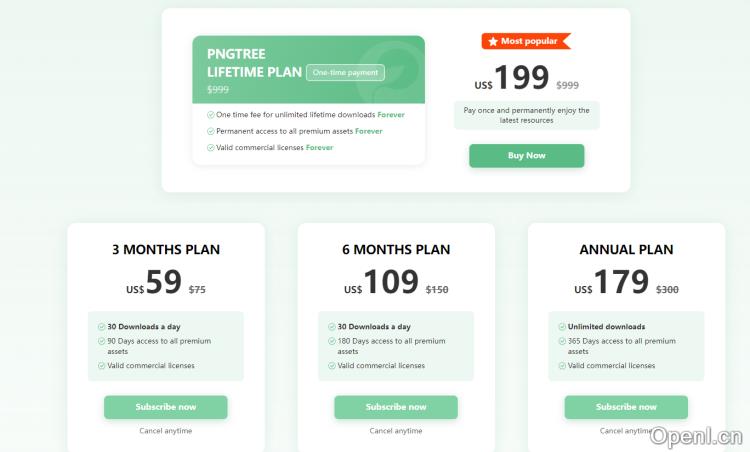Click checkmark icon beside unlimited lifetime downloads
Viewport: 750px width, 452px height.
(211, 115)
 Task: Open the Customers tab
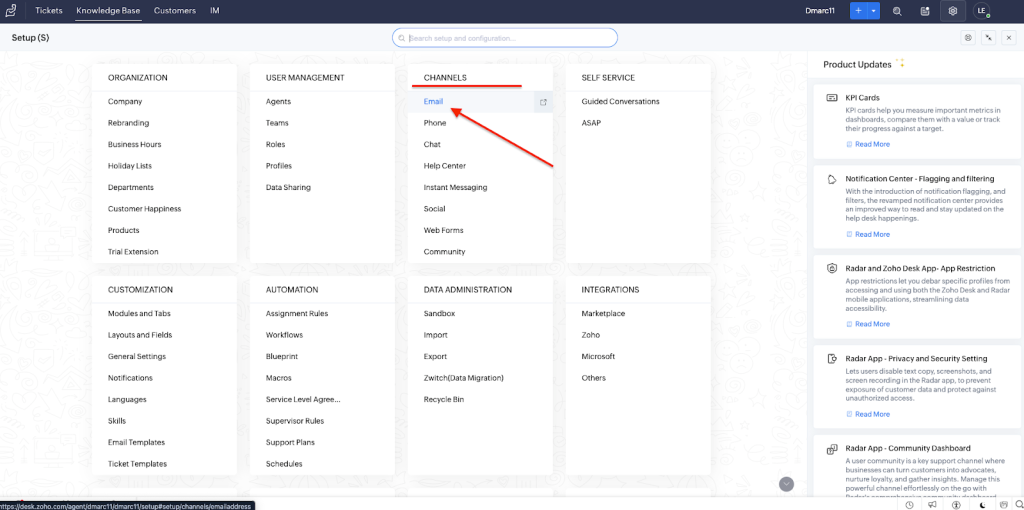tap(174, 11)
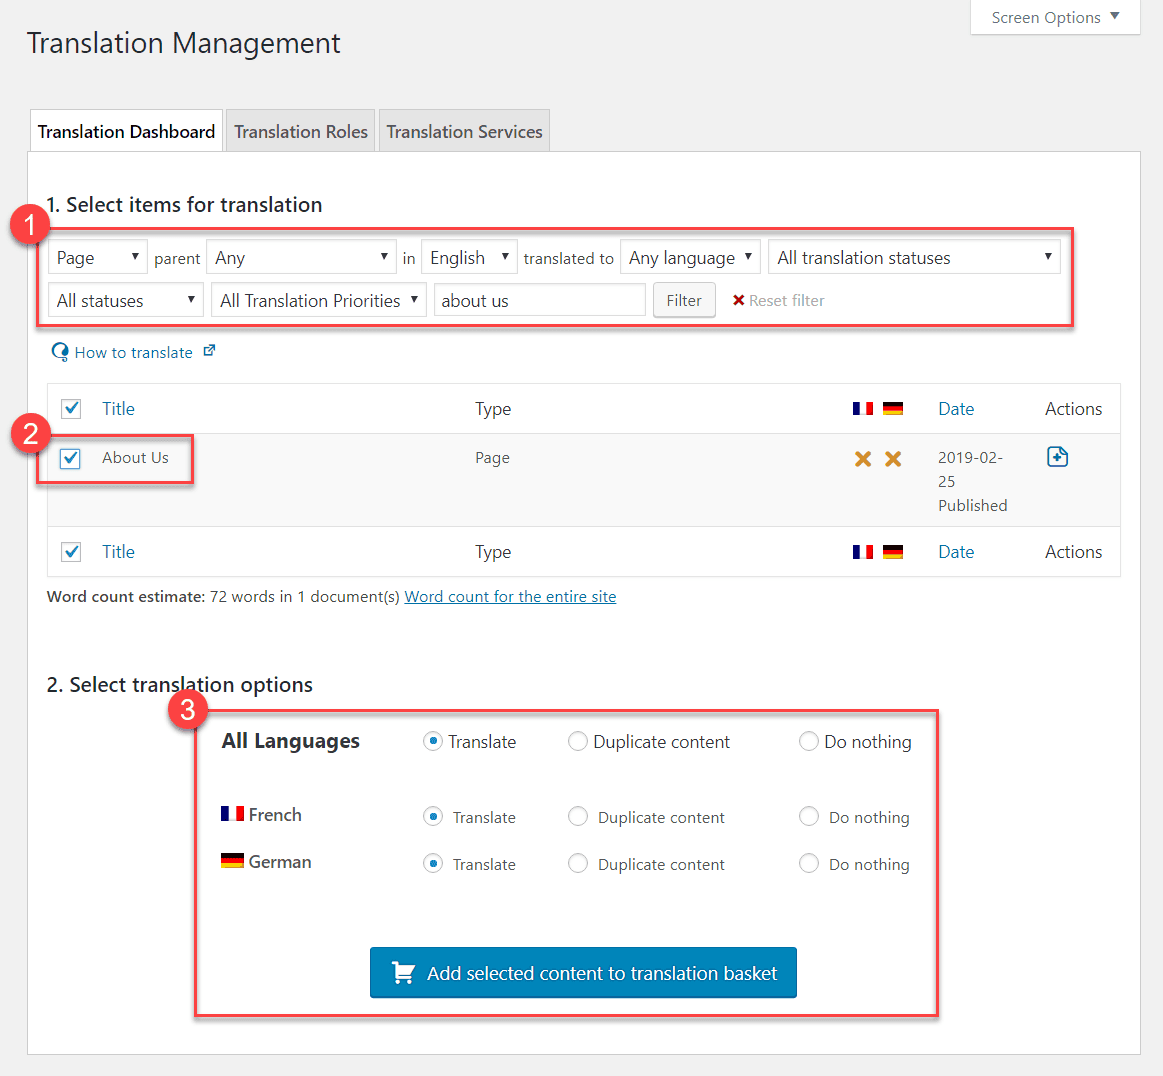The width and height of the screenshot is (1163, 1076).
Task: Click the red X Reset filter icon
Action: pos(739,301)
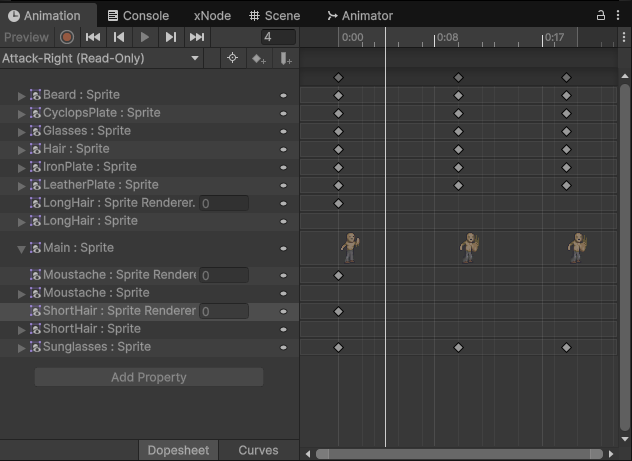The height and width of the screenshot is (461, 632).
Task: Click the Add Keyframe icon
Action: [x=258, y=59]
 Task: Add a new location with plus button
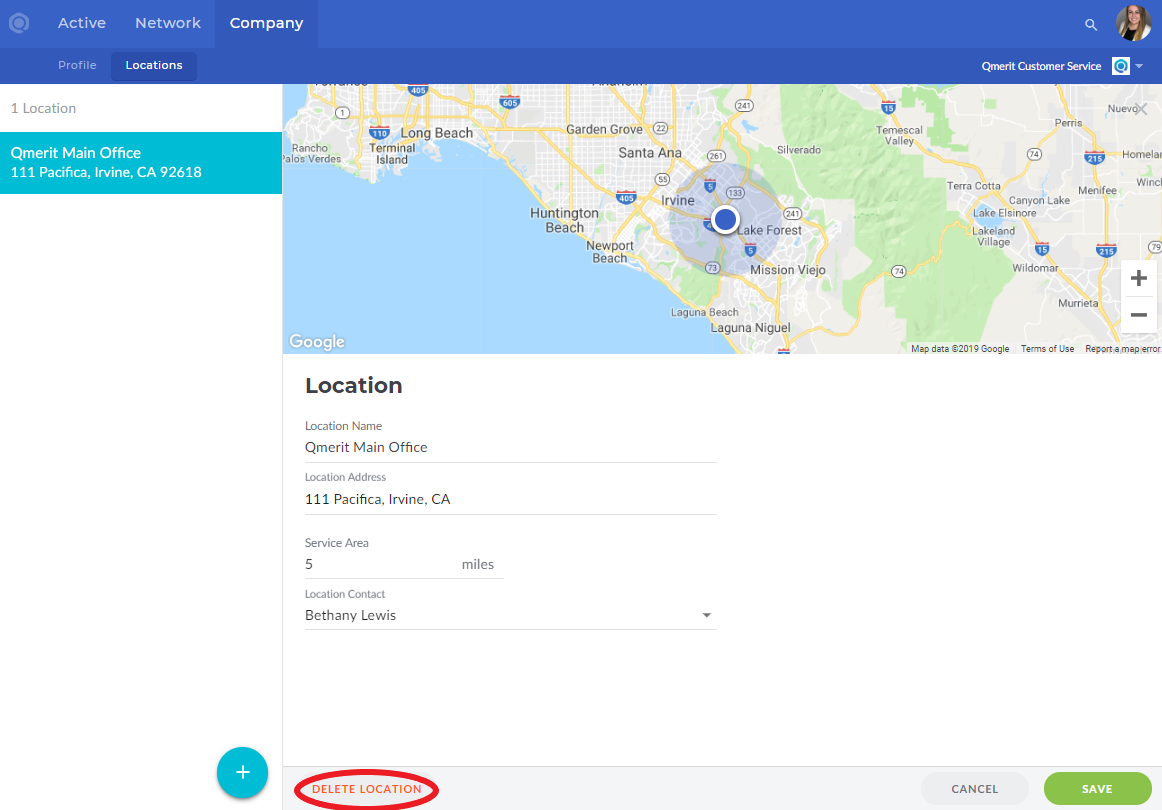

※ ※ ※

Problem statement: The line that contains "Task: Open the Customers tab" opens the part to copy, and the last line of the records closes it; set down those lines exactly, pictures excluded.

Your response:
 Task: Open the Customers tab
tap(174, 11)
The width and height of the screenshot is (1163, 1076).
Task: Click the red X Reset filter icon
Action: pos(739,301)
The height and width of the screenshot is (461, 632).
Task: Click the Add Keyframe icon
Action: [x=258, y=59]
 Task: Add a new location with plus button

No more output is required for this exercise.